* _Problem details_: Print out every record below, exactly as written.

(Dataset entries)
*****
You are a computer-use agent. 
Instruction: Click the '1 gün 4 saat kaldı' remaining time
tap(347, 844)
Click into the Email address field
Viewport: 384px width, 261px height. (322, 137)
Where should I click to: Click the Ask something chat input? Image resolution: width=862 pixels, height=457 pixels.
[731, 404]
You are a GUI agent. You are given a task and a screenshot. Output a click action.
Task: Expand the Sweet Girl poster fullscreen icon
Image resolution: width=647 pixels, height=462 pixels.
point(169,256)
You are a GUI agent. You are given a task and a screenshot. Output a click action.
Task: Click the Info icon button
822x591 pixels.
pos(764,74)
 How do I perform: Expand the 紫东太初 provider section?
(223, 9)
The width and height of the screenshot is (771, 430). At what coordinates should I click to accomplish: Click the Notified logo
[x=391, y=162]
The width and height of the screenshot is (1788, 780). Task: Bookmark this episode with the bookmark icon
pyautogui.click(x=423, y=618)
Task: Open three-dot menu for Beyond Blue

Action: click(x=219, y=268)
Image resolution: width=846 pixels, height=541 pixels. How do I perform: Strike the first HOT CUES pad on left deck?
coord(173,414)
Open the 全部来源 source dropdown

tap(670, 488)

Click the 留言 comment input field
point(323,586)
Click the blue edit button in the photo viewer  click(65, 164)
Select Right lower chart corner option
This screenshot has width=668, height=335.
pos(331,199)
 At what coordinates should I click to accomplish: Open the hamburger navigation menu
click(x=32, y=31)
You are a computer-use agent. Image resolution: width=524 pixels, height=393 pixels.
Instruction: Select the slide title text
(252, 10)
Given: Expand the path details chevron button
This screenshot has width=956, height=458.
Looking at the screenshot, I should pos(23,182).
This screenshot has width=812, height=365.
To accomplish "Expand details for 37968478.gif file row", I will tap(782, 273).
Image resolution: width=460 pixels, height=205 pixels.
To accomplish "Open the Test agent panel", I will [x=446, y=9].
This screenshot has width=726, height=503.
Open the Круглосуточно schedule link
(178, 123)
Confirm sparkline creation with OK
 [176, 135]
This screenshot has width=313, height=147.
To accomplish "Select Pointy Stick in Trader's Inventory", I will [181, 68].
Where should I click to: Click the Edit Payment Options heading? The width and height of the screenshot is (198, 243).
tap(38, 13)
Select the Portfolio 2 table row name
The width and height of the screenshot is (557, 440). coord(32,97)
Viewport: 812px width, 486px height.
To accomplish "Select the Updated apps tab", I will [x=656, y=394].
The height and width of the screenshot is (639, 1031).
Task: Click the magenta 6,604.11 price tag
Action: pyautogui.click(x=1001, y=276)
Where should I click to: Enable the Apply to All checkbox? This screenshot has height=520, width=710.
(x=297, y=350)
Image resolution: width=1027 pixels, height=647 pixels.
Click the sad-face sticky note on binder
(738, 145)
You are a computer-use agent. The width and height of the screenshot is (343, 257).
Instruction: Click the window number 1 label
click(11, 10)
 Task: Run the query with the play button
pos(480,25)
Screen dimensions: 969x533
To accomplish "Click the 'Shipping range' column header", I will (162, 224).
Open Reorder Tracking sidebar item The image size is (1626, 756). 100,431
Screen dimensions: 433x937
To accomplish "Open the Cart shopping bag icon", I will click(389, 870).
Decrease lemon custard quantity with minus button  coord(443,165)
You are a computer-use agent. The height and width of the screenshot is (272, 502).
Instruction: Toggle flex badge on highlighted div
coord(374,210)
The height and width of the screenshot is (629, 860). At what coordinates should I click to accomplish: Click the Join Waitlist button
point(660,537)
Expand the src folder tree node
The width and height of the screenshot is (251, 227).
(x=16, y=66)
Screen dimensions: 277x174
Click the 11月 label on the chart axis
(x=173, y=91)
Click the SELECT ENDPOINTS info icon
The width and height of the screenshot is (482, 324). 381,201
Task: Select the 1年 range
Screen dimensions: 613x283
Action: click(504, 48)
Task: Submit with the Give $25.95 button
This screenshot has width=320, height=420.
*****
* _Exercise solution_:
You are a computer-use agent. 
Instruction: Click the '1 gün 4 saat kaldı' remaining time
tap(347, 844)
Click into the Email address field
Viewport: 384px width, 261px height. (322, 137)
Where should I click to: Click the Ask something chat input? Image resolution: width=862 pixels, height=457 pixels.
[731, 404]
You are a GUI agent. You are given a task and a screenshot. Output a click action.
Task: Expand the Sweet Girl poster fullscreen icon
Image resolution: width=647 pixels, height=462 pixels.
point(169,256)
You are a GUI agent. You are given a task and a screenshot. Output a click action.
Task: Click the Info icon button
822x591 pixels.
pos(764,74)
 How do I perform: Expand the 紫东太初 provider section?
(223, 9)
The width and height of the screenshot is (771, 430). At what coordinates should I click to accomplish: Click the Notified logo
[x=391, y=162]
The width and height of the screenshot is (1788, 780). Task: Bookmark this episode with the bookmark icon
pyautogui.click(x=423, y=618)
Task: Open three-dot menu for Beyond Blue

Action: click(x=219, y=268)
Image resolution: width=846 pixels, height=541 pixels. How do I perform: Strike the first HOT CUES pad on left deck?
coord(173,414)
Open the 全部来源 source dropdown

tap(670, 488)

Click the 留言 comment input field
point(323,586)
Click the blue edit button in the photo viewer  click(65, 164)
Select Right lower chart corner option
This screenshot has width=668, height=335.
pos(331,199)
 At what coordinates should I click to accomplish: Open the hamburger navigation menu
click(x=32, y=31)
You are a computer-use agent. Image resolution: width=524 pixels, height=393 pixels.
Instruction: Select the slide title text
(252, 10)
Given: Expand the path details chevron button
This screenshot has width=956, height=458.
Looking at the screenshot, I should pos(23,182).
This screenshot has width=812, height=365.
To accomplish "Expand details for 37968478.gif file row", I will tap(782, 273).
Image resolution: width=460 pixels, height=205 pixels.
To accomplish "Open the Test agent panel", I will [x=446, y=9].
This screenshot has width=726, height=503.
Open the Круглосуточно schedule link
(178, 123)
Confirm sparkline creation with OK
 [176, 135]
This screenshot has width=313, height=147.
To accomplish "Select Pointy Stick in Trader's Inventory", I will [181, 68].
Where should I click to: Click the Edit Payment Options heading? The width and height of the screenshot is (198, 243).
tap(38, 13)
Select the Portfolio 2 table row name
The width and height of the screenshot is (557, 440). coord(32,97)
Viewport: 812px width, 486px height.
To accomplish "Select the Updated apps tab", I will [x=656, y=394].
The height and width of the screenshot is (639, 1031).
Task: Click the magenta 6,604.11 price tag
Action: pyautogui.click(x=1001, y=276)
Where should I click to: Enable the Apply to All checkbox? This screenshot has height=520, width=710.
(x=297, y=350)
Image resolution: width=1027 pixels, height=647 pixels.
Click the sad-face sticky note on binder
(738, 145)
You are a computer-use agent. The width and height of the screenshot is (343, 257).
Instruction: Click the window number 1 label
click(11, 10)
 Task: Run the query with the play button
pos(480,25)
Screen dimensions: 969x533
To accomplish "Click the 'Shipping range' column header", I will (162, 224).
Open Reorder Tracking sidebar item The image size is (1626, 756). 100,431
Screen dimensions: 433x937
To accomplish "Open the Cart shopping bag icon", I will click(389, 870).
Decrease lemon custard quantity with minus button  coord(443,165)
You are a computer-use agent. The height and width of the screenshot is (272, 502).
Instruction: Toggle flex badge on highlighted div
coord(374,210)
The height and width of the screenshot is (629, 860). At what coordinates should I click to accomplish: Click the Join Waitlist button
point(660,537)
Expand the src folder tree node
The width and height of the screenshot is (251, 227).
(x=16, y=66)
Screen dimensions: 277x174
Click the 11月 label on the chart axis
(x=173, y=91)
Click the SELECT ENDPOINTS info icon
The width and height of the screenshot is (482, 324). 381,201
Task: Select the 1年 range
Screen dimensions: 613x283
Action: click(504, 48)
Task: Submit with the Give $25.95 button
This screenshot has width=320, height=420.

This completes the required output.